I went down in my pocket for a quarter, automatic. I heard their thanks, and I went on. And it came to me how, all over the country, the whole 100,000,000 of us, more or less, had been met up with to contribute something to relief, and we'd all done it. And it had gone over there to this country and to that. But our hearts had ached, individual and silent, the way mine was aching that day—and there wasn't any means of cabling that ache over to Europe. If there was, if that great ache that was in all of us for the folks over there, could just be gathered up and got over to them in one mass, I thought it would do as much as food and clothes and money to help them.

I stood still by a picket fence I happened to be passing, and I looked down the little street. It had a brick sidewalk and a dirt road and little houses, and the fences hadn't been taken down yet. And all the places looked still and kind of dear.
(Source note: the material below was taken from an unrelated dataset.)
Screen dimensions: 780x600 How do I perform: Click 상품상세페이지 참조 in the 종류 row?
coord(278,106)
"They all feel bad," I thought, "just as bad as I do, for folks that's starved. But they can't say so—they can't say so. Only in little dabs of money, sent off separate."
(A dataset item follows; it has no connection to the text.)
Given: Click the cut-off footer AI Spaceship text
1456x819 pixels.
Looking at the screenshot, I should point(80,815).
Bennie was swinging on Mis' Holcomb's gate, looking for me. He came running to meet me.

"I found a blue beetle," he says to me. "And that lady's kitty's home, with a bell on. And I got a new nail. An—an—an—"
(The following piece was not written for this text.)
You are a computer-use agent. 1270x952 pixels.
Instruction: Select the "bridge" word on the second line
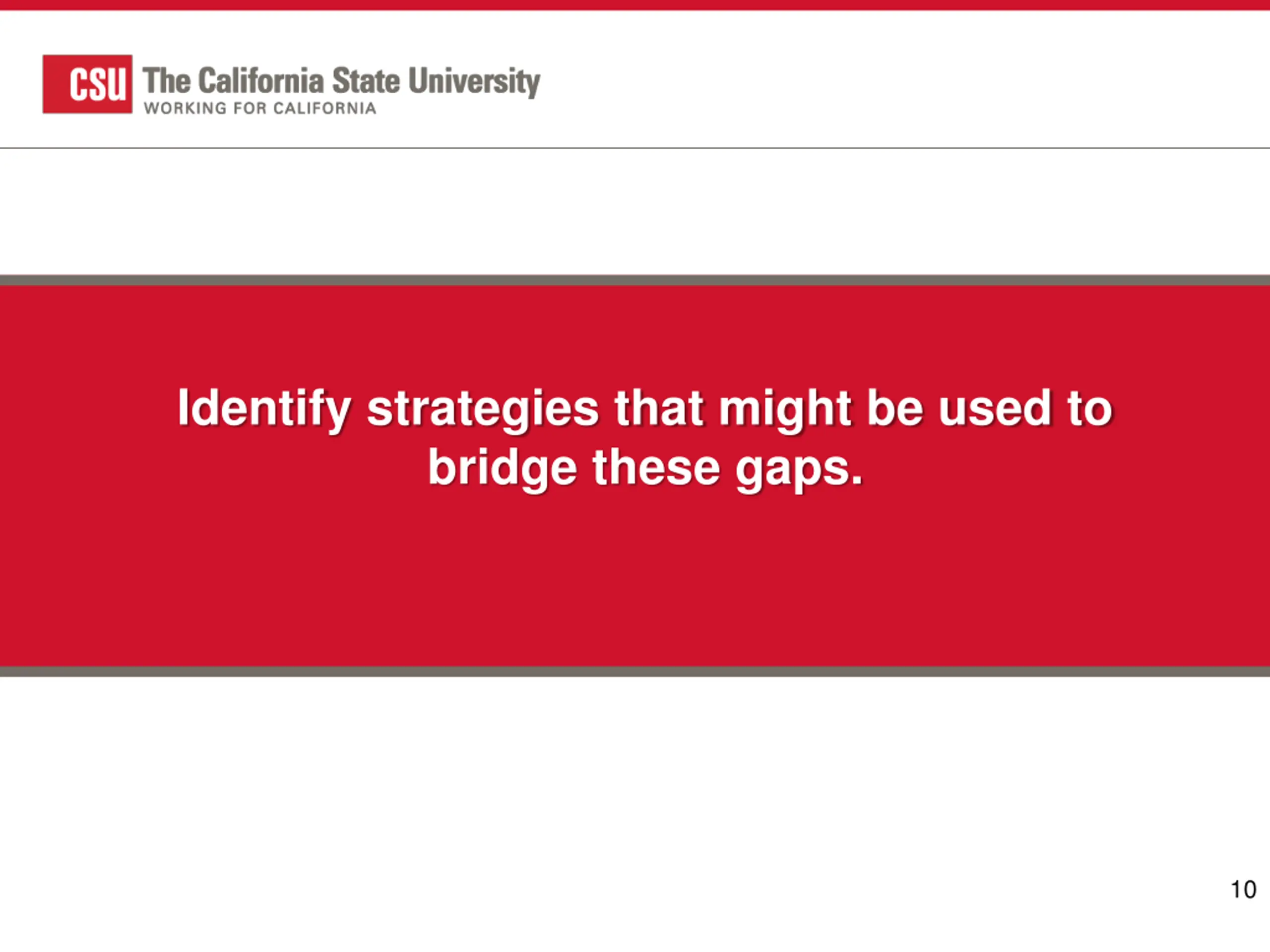(503, 468)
And I thought: "He ain't no different from them—over there. The little tikes, with no pas and no suppers and nothing to play with, only mebbe a brick to lug."

And there I was, right back to where I started from. And I went out to get supper, with my heart hanging around my neck like a pail of rock.

II

Next day was Memorial Day. And Memorial Day in Friendship Village is something grand.

First the G. A. R. conducts the service in the Court House yard, with benches put up special, and a speech from out of town and paid for.